Task instructions:
Rewrite these items as a numbered list, leaving out the blank lines.

Records from a dataset:
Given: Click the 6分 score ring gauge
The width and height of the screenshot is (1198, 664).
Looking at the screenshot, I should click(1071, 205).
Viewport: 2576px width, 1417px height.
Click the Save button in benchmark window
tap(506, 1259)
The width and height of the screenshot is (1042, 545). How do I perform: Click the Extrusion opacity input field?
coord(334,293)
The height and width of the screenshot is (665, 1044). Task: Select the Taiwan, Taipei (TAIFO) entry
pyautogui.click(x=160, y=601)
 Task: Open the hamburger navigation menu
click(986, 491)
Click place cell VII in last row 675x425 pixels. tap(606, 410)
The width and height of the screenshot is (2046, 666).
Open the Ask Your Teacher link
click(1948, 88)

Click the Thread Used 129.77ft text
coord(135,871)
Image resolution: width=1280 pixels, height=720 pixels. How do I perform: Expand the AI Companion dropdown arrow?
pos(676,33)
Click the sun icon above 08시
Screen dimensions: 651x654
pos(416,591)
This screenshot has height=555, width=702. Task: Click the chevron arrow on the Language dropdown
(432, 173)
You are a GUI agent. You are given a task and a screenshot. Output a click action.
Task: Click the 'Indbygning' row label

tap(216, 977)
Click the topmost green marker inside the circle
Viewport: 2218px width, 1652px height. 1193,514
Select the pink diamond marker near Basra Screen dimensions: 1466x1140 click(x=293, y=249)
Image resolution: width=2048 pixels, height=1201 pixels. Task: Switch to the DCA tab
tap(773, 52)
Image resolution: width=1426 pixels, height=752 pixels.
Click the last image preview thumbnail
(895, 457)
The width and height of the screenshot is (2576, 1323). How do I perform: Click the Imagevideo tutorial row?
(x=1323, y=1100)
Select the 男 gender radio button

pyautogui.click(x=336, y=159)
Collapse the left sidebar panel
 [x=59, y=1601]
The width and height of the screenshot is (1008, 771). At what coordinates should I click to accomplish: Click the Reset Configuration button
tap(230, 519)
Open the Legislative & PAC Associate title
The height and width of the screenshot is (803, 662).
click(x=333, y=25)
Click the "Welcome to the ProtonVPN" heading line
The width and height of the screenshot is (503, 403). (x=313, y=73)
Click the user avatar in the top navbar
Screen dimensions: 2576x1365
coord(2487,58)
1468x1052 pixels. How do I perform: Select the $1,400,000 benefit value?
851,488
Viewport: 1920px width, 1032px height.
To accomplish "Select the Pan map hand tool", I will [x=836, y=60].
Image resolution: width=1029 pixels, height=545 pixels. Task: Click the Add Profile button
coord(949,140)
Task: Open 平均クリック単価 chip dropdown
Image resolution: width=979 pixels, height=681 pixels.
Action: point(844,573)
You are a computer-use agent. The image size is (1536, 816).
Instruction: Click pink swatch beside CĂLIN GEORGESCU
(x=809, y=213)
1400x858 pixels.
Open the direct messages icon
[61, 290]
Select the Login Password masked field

Reply:
1. Given: Click the 6分 score ring gauge
2. The width and height of the screenshot is (1198, 664).
3. Looking at the screenshot, I should click(1071, 205).
4. Viewport: 2576px width, 1417px height.
5. Click the Save button in benchmark window
6. tap(506, 1259)
7. The width and height of the screenshot is (1042, 545). How do I perform: Click the Extrusion opacity input field?
8. coord(334,293)
9. The height and width of the screenshot is (665, 1044). Task: Select the Taiwan, Taipei (TAIFO) entry
10. pyautogui.click(x=160, y=601)
11.  Task: Open the hamburger navigation menu
12. click(986, 491)
13. Click place cell VII in last row 675x425 pixels. tap(606, 410)
14. The width and height of the screenshot is (2046, 666).
15. Open the Ask Your Teacher link
16. click(1948, 88)
17. Click the Thread Used 129.77ft text
18. coord(135,871)
19. Image resolution: width=1280 pixels, height=720 pixels. How do I perform: Expand the AI Companion dropdown arrow?
20. pos(676,33)
21. Click the sun icon above 08시
22. Screen dimensions: 651x654
23. pos(416,591)
24. This screenshot has height=555, width=702. Task: Click the chevron arrow on the Language dropdown
25. (432, 173)
26. You are a GUI agent. You are given a task and a screenshot. Output a click action.
27. Task: Click the 'Indbygning' row label
28. tap(216, 977)
29. Click the topmost green marker inside the circle
30. Viewport: 2218px width, 1652px height. 1193,514
31. Select the pink diamond marker near Basra Screen dimensions: 1466x1140 click(x=293, y=249)
32. Image resolution: width=2048 pixels, height=1201 pixels. Task: Switch to the DCA tab
33. tap(773, 52)
34. Image resolution: width=1426 pixels, height=752 pixels.
35. Click the last image preview thumbnail
36. (895, 457)
37. The width and height of the screenshot is (2576, 1323). How do I perform: Click the Imagevideo tutorial row?
38. (x=1323, y=1100)
39. Select the 男 gender radio button
40. pyautogui.click(x=336, y=159)
41. Collapse the left sidebar panel
42.  [x=59, y=1601]
43. The width and height of the screenshot is (1008, 771). At what coordinates should I click to accomplish: Click the Reset Configuration button
44. tap(230, 519)
45. Open the Legislative & PAC Associate title
46. The height and width of the screenshot is (803, 662).
47. click(x=333, y=25)
48. Click the "Welcome to the ProtonVPN" heading line
49. The width and height of the screenshot is (503, 403). (x=313, y=73)
50. Click the user avatar in the top navbar
51. Screen dimensions: 2576x1365
52. coord(2487,58)
53. 1468x1052 pixels. How do I perform: Select the $1,400,000 benefit value?
54. 851,488
55. Viewport: 1920px width, 1032px height.
56. To accomplish "Select the Pan map hand tool", I will [x=836, y=60].
57. Image resolution: width=1029 pixels, height=545 pixels. Task: Click the Add Profile button
58. coord(949,140)
59. Task: Open 平均クリック単価 chip dropdown
60. Image resolution: width=979 pixels, height=681 pixels.
61. Action: point(844,573)
62. You are a computer-use agent. The image size is (1536, 816).
63. Instruction: Click pink swatch beside CĂLIN GEORGESCU
64. (x=809, y=213)
65. 1400x858 pixels.
66. Open the direct messages icon
67. [61, 290]
68. Select the Login Password masked field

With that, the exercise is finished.